Nacemos solos y moriremos solos. Nos enamoramos para matar la soledad, disfrutar de la sexualidad y para perpetuar la especie. Pero, aun sabiendo que moriremos, no nos queremos morir nunca: queremos tener hijos, ver nacer a los nietos y bisnietos, verlos crecer, pero sabemos que, así como nacemos, de igual modo, moriremos. Al morir nuestros padres, nos aferramos a nuestros hijos como una forma de atarnos a su memoria: a la tierra, a la vida y al mundo. De ese diálogo, de esa dialéctica padre-hijo, brota el intercambio simbólico de la educación, la transferencia de valores, normas y mensajes para que encarnen en la posteridad de nuestros descendientes.

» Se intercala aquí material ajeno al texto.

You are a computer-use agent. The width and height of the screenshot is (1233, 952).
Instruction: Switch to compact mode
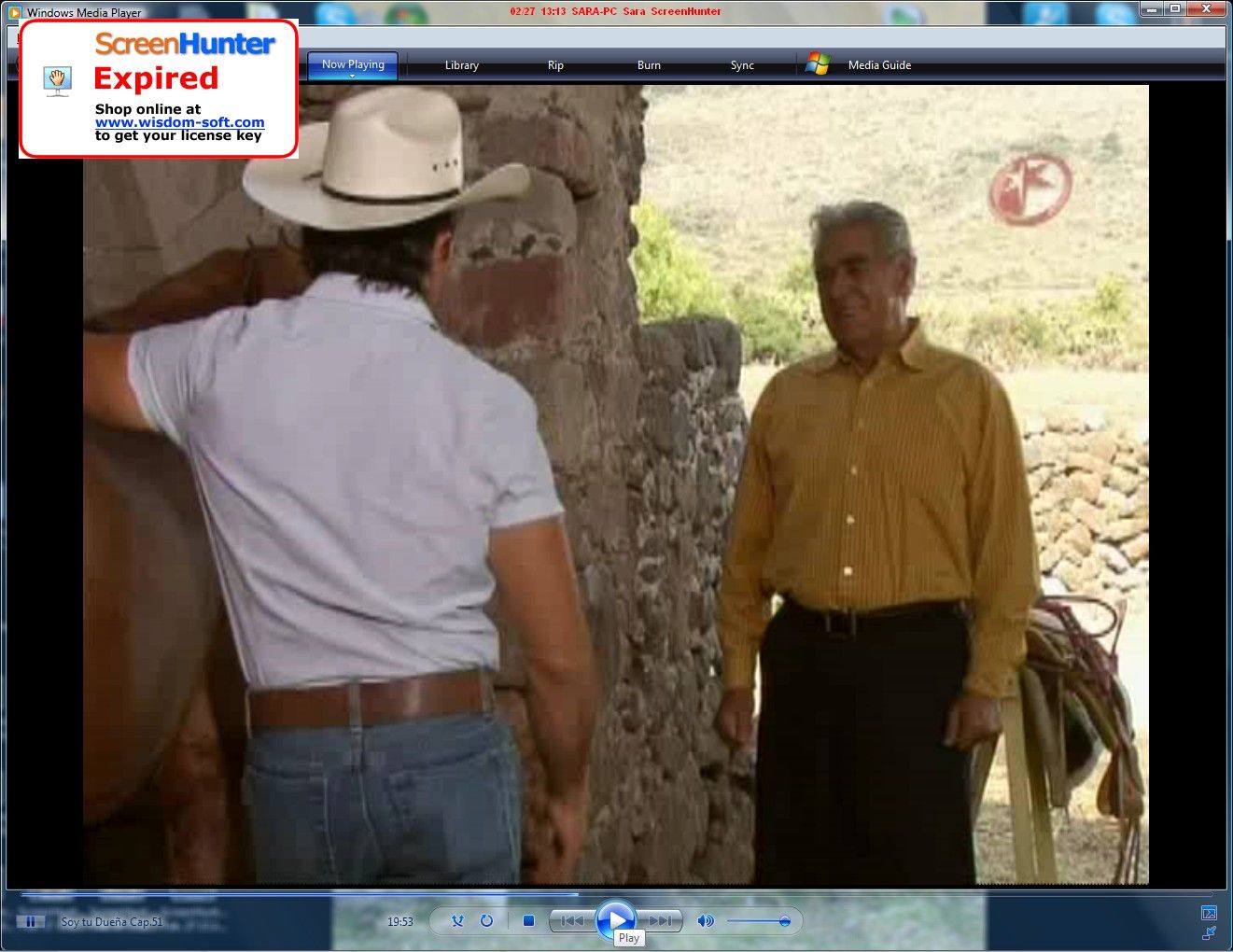1209,932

Todos los niños son pequeños filósofos. ¡Cuánta filosofía, sabiduría y enseñanza hay en El Principito de Antoine Saint Exupery! Es una obra maestra a la vez para los niños y los adultos. Sin ser una obra filosófica, sino una obra literaria, contiene enorme sabiduría. Se puede leer como un relato o cuento filosófico o metafísico, y acaso ahí reside su éxito, perdurabilidad, aceptación, celebración, trascendencia y aplauso como experiencia de lectura. Después de la Biblia, es el libro más traducido y leído del mundo, quizás por las lecciones de sabiduría y mensajes de vida que nos postula y nos presenta. Y acaso, también, porque es una obra para todas las edades, como Alicia en el país de las maravillas de Lewis Carroll. Ambos libros son, a la vez, obras de filosofía y de literatura. El danés Hans Christian Andersen –uno de los padres de la literatura infantil–, al escribir sus cuentos infantiles y folclóricos, se convertía en niño: escribía desde la asunción de un personaje narrador infantil. Es decir: se desdoblaba y se transformaba en niño, hasta asumir la psicología, la sensibilidad y la imaginación del infante. Por eso afirman los especialistas en literatura infantil, que alcanzó tal maestría, profundidad y perfección, en sus relatos. De ahí la gracia, la magia y la sabiduría de sus textos, cuya explicación reside en que captó y percibió la fantasía y el mundo de los niños. Otros autores infantiles han escrito y escribieron formidables cuentos, pero no alcanzaron la ternura y la inocencia de Andersen. Por esa razón su carácter imperecedero, su universalidad y su trascendencia, más allá de la idiosincrasia, la identidad, la lengua y la cultura danesas, como en La sirenita, El patito feo, El soldadito de plomo o Pulgarcita.
Los niños son, en síntesis, nuestros padres –como lo dijo Wordsworth (“The child is father of the man”) — porque son los primeros filósofos y porque inventaron el juego, semilla o germen de la cultura humana.